━━━━━ AVAILABLE DATA

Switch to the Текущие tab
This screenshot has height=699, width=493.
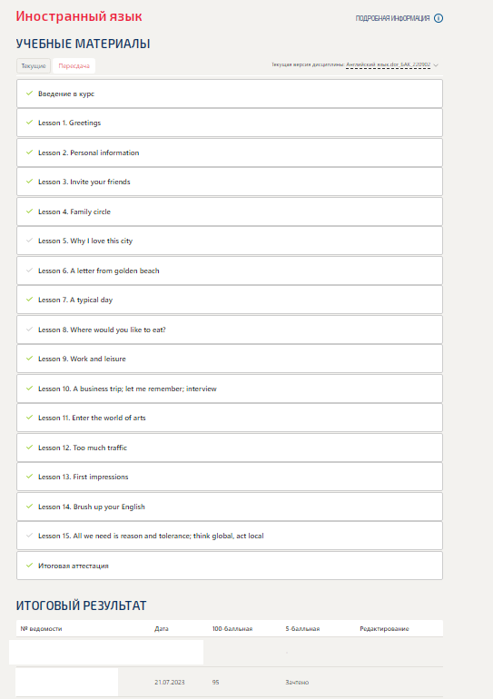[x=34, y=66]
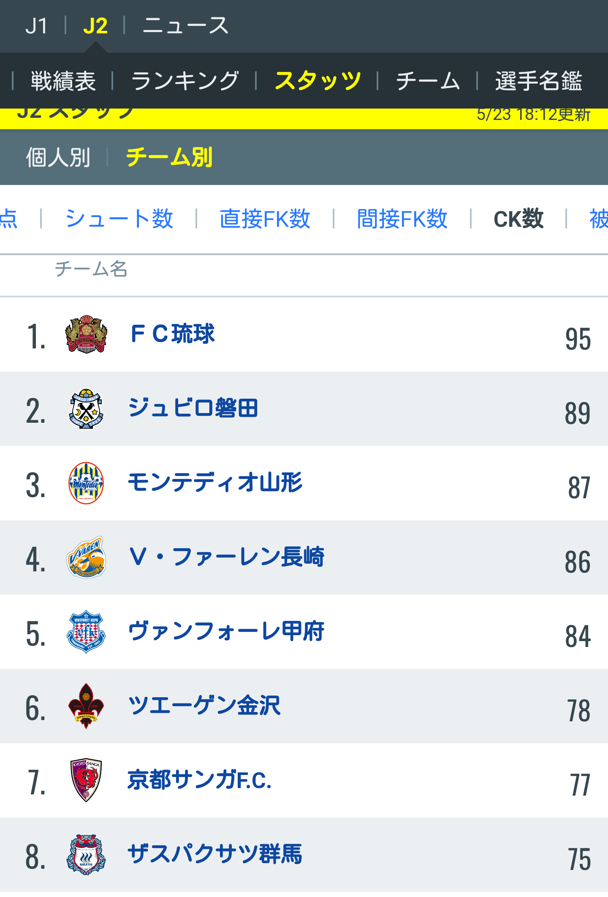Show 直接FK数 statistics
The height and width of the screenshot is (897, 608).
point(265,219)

━━━━━━━━━━

# AIM OF THE TASK
A word-for-word copy of the records is required. Leave out every picture.

# ANSWER TO THE PROBLEM
Switch to the Текущие tab
This screenshot has height=699, width=493.
[x=34, y=66]
Show 直接FK数 statistics
The height and width of the screenshot is (897, 608).
point(265,219)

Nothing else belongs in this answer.